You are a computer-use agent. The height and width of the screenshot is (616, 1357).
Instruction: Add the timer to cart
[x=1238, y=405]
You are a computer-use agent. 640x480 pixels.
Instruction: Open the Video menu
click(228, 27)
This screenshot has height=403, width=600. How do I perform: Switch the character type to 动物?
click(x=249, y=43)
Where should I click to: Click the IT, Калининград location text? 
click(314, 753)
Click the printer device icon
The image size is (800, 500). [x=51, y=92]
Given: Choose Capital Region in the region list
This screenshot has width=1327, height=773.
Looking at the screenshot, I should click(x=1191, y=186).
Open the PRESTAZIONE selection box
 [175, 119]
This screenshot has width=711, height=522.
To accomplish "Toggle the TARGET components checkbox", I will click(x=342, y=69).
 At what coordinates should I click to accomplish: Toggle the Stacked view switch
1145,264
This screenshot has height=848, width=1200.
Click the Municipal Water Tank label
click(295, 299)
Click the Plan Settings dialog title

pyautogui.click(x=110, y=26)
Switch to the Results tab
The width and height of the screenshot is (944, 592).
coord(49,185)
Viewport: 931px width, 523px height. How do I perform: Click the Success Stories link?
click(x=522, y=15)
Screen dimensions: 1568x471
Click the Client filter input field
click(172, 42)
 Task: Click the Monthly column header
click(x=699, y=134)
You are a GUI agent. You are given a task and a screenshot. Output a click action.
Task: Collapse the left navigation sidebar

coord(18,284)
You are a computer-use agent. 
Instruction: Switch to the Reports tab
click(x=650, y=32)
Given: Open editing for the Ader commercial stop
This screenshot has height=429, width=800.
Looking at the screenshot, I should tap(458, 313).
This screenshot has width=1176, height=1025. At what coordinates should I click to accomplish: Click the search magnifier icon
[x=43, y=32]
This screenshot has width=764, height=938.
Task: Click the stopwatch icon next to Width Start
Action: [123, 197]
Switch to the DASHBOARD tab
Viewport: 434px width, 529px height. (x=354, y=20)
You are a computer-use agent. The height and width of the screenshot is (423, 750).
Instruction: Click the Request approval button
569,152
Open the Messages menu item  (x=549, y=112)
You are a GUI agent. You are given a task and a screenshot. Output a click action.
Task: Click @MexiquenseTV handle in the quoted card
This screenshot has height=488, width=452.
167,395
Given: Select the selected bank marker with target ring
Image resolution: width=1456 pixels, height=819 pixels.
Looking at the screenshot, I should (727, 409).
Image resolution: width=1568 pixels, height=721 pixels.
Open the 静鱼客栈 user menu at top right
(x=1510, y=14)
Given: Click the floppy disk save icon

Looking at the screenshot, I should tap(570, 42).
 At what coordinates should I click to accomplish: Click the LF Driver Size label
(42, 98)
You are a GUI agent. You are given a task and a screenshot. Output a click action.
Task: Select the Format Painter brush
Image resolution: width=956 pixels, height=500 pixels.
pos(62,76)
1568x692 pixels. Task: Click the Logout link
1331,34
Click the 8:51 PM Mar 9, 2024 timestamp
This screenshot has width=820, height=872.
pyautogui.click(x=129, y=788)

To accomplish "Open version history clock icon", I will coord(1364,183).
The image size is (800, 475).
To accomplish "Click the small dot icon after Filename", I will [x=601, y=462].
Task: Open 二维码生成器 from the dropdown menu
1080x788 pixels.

◆ **How to complete this task**: The lines holding the string "will" in the listing above are what you should copy out.

◆ **Answer below**:
To accomplish "Toggle the TARGET components checkbox", I will click(x=342, y=69).
To accomplish "Open version history clock icon", I will coord(1364,183).
To accomplish "Click the small dot icon after Filename", I will [x=601, y=462].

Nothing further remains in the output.